== Assignment ==
For every line in the material below that holds "Choose", report the line.

== Exercise material ==
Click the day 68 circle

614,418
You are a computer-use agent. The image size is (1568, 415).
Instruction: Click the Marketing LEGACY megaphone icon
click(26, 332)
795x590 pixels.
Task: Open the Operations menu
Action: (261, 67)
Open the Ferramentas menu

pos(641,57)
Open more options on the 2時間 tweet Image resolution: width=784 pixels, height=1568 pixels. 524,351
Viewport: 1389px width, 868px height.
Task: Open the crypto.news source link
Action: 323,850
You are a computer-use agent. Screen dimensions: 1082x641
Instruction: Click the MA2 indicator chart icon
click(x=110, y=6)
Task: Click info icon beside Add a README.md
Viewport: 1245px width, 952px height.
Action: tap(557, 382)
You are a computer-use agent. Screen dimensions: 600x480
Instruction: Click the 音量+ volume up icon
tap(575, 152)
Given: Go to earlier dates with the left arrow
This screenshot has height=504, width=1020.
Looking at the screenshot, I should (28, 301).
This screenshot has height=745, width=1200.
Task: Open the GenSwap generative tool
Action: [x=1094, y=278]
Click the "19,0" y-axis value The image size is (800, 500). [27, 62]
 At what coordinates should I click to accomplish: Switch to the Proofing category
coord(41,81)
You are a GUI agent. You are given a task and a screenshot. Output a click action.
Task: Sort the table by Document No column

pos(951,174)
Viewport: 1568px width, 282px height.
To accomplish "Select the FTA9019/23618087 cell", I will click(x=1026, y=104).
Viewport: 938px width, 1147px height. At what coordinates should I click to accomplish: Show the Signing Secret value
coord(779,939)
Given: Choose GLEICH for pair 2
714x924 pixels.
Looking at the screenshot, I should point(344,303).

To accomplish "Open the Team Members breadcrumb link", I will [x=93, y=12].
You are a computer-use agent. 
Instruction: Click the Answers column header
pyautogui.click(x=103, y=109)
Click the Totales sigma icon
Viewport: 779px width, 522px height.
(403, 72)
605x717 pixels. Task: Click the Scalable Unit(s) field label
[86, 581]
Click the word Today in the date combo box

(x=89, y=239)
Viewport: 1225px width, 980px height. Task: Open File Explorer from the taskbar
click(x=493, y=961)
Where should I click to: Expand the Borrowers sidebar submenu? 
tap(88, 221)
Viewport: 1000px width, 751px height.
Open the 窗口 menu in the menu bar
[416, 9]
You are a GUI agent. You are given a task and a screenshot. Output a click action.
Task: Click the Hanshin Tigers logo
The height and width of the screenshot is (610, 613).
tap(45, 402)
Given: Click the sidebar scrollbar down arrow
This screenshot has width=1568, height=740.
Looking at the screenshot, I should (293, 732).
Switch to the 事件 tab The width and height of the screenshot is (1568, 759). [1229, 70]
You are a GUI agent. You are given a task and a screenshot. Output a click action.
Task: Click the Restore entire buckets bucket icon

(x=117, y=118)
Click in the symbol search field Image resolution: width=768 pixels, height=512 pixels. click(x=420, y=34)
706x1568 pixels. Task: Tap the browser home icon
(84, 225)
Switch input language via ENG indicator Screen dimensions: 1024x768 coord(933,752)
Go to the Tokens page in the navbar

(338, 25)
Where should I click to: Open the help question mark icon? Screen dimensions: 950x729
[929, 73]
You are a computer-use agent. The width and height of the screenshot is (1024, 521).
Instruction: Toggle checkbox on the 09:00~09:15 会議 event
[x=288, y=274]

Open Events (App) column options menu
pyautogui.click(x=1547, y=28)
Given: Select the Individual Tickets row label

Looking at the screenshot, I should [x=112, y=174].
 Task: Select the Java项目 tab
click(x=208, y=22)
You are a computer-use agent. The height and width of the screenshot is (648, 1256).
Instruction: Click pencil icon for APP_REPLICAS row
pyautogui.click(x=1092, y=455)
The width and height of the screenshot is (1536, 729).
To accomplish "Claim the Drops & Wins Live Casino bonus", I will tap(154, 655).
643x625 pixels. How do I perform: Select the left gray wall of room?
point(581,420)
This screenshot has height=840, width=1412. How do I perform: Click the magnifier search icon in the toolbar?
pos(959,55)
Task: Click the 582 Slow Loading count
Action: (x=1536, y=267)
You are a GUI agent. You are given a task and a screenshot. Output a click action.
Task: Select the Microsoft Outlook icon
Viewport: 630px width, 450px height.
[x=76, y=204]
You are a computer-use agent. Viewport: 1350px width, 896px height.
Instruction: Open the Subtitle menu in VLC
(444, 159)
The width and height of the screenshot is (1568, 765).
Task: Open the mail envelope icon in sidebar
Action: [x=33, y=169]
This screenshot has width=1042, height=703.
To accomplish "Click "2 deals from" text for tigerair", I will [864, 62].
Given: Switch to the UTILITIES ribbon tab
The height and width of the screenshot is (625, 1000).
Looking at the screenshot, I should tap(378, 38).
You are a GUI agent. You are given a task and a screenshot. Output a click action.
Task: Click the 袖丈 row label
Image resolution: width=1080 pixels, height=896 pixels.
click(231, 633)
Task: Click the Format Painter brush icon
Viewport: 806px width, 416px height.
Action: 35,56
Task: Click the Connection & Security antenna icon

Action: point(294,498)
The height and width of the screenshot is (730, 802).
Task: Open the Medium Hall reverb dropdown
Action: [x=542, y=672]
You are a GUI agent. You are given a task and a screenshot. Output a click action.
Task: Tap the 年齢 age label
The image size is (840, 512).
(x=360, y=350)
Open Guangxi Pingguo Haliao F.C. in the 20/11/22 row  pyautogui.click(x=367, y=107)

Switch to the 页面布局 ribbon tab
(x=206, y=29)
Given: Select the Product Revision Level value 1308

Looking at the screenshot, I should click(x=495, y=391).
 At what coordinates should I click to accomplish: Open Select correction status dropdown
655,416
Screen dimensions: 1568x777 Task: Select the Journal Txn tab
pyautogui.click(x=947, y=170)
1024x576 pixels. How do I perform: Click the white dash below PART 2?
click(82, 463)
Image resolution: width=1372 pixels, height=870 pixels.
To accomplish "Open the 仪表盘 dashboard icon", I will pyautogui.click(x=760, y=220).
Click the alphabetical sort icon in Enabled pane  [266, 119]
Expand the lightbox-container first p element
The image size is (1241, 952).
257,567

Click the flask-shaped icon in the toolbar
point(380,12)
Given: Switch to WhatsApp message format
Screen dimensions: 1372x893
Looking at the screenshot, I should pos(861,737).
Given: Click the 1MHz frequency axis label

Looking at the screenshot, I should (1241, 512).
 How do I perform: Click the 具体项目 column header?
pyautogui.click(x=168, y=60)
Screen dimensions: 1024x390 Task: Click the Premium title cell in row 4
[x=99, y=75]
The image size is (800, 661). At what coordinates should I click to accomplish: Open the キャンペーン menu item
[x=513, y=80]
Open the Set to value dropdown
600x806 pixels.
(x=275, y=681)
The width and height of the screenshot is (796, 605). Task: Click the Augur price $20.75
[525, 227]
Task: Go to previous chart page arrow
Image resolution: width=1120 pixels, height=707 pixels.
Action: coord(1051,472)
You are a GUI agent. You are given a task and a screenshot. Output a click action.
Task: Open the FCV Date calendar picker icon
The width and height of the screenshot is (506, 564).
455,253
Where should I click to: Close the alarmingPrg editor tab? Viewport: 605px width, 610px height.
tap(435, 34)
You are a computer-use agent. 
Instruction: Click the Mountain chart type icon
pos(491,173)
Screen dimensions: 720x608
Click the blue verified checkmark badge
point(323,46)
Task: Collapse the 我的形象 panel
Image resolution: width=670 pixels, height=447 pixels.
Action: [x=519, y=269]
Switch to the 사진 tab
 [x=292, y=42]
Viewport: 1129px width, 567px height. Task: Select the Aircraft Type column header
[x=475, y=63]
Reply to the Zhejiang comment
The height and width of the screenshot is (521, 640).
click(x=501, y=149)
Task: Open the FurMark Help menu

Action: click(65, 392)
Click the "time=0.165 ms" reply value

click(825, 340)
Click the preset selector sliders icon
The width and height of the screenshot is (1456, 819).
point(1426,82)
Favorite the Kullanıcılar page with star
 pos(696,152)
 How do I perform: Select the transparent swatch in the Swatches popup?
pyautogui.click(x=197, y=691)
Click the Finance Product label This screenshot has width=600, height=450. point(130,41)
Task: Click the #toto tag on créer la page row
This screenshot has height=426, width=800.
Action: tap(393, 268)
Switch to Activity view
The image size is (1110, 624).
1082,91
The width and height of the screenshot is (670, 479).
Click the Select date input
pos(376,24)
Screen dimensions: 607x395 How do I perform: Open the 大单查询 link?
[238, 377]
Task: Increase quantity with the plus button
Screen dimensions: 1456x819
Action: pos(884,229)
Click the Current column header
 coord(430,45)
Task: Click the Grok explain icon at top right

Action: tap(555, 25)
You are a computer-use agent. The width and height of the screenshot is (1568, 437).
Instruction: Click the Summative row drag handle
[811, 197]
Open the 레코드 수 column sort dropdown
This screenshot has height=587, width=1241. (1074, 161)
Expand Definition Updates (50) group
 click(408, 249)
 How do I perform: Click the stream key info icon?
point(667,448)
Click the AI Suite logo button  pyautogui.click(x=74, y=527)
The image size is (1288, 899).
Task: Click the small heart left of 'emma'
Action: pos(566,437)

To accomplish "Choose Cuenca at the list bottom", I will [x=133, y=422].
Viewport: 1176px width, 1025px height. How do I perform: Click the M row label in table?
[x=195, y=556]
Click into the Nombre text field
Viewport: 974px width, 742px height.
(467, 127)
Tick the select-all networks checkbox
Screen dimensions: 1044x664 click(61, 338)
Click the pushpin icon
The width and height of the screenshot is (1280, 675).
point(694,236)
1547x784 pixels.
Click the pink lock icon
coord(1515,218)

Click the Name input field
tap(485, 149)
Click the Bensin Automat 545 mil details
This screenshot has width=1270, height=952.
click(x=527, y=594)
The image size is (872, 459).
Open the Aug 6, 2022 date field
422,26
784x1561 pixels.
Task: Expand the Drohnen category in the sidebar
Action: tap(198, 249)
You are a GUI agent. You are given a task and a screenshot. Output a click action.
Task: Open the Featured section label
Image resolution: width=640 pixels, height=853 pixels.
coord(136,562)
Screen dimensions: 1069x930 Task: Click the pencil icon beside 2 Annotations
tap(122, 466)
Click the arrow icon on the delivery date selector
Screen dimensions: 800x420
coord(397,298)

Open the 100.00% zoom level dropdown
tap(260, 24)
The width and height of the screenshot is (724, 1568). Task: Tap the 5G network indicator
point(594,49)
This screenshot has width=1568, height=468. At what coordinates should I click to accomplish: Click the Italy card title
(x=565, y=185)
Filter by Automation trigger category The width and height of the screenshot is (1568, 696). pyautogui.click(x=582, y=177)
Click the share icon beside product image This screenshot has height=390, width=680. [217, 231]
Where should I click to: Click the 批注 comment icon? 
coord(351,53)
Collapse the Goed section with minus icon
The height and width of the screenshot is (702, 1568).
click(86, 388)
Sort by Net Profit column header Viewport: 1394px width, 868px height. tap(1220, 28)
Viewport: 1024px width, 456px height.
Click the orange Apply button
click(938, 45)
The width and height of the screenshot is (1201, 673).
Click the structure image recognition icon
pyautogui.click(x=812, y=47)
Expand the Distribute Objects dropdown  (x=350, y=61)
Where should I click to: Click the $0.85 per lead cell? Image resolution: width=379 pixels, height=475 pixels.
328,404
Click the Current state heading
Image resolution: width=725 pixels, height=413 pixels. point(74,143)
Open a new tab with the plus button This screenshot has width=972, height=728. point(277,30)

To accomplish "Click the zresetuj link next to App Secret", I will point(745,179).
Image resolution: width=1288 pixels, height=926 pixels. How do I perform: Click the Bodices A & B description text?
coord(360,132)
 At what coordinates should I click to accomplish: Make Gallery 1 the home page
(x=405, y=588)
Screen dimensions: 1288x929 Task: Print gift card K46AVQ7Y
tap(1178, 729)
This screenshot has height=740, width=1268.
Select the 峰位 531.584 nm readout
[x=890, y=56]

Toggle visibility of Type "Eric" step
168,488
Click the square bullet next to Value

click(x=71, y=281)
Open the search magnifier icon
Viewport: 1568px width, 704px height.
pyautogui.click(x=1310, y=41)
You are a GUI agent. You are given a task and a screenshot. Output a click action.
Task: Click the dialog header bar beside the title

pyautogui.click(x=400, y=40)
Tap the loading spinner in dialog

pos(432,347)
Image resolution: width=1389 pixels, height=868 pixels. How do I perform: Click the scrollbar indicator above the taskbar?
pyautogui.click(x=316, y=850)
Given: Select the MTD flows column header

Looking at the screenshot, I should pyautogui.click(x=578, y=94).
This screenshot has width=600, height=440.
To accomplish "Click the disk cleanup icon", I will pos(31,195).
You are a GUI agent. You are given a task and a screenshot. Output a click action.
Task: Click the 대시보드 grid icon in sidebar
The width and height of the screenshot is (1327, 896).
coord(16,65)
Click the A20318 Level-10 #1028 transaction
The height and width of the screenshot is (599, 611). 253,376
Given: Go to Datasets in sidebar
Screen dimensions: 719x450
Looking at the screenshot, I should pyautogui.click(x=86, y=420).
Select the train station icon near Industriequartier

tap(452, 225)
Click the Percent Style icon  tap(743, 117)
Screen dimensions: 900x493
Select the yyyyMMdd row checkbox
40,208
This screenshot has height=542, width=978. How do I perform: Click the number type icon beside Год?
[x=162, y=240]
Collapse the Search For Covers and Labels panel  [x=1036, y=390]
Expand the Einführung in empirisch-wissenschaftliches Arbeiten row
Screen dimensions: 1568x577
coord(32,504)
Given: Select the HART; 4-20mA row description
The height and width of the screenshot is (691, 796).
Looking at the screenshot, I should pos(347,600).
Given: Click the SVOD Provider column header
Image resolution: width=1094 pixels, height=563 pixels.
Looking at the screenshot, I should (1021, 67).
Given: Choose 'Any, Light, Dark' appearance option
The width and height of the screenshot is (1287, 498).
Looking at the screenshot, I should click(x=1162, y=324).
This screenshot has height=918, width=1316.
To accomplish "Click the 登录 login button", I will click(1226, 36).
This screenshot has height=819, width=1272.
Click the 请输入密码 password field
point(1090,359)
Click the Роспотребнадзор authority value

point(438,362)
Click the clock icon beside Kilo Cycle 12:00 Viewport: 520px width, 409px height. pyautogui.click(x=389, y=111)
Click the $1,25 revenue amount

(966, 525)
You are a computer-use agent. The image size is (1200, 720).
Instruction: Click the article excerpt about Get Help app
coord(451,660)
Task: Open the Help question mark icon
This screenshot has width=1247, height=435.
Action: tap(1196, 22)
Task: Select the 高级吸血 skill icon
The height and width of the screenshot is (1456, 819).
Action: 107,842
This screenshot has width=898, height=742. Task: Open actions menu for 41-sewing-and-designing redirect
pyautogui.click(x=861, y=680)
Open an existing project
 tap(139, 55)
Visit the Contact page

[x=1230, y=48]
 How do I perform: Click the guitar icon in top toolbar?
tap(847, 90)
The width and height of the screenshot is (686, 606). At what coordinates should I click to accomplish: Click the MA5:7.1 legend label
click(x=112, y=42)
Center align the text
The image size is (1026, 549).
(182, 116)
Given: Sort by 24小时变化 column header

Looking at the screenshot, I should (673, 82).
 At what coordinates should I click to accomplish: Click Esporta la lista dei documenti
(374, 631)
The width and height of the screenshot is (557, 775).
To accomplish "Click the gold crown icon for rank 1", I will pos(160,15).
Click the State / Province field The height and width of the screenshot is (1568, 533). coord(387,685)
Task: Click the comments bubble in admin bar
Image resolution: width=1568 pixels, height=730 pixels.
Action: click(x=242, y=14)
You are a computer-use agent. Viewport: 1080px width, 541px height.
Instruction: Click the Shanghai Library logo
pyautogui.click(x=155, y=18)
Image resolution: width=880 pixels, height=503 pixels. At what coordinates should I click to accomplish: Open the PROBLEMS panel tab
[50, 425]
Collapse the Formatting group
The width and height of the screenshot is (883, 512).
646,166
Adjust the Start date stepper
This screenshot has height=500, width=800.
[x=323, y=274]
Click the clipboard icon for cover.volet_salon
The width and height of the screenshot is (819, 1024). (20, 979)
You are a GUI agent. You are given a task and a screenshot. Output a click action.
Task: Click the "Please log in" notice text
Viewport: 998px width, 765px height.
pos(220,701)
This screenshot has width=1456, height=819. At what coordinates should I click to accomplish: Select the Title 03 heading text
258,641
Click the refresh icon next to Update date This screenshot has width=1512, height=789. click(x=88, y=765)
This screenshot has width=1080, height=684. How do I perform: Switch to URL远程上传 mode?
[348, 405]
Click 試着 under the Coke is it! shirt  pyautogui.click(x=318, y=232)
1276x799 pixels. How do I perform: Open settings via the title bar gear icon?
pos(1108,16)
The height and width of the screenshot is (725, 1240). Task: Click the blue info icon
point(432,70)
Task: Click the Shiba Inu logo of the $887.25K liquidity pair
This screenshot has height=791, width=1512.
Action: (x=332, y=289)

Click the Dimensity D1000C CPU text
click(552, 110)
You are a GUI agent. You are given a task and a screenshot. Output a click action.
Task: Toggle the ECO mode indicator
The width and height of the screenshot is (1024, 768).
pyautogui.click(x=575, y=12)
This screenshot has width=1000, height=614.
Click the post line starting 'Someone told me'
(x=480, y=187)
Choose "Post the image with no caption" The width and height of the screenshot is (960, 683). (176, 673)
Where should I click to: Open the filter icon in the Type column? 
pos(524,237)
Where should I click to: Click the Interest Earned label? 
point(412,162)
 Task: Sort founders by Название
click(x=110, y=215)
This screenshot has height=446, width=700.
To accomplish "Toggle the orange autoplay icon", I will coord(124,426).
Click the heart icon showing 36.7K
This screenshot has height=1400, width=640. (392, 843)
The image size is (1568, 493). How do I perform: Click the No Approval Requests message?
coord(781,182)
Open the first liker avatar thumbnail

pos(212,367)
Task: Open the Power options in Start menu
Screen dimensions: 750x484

== Written solution ==
Given: Choose GLEICH for pair 2
To accomplish "Choose Cuenca at the list bottom", I will [x=133, y=422].
Given: Choose 'Any, Light, Dark' appearance option
Choose "Post the image with no caption" The width and height of the screenshot is (960, 683). (176, 673)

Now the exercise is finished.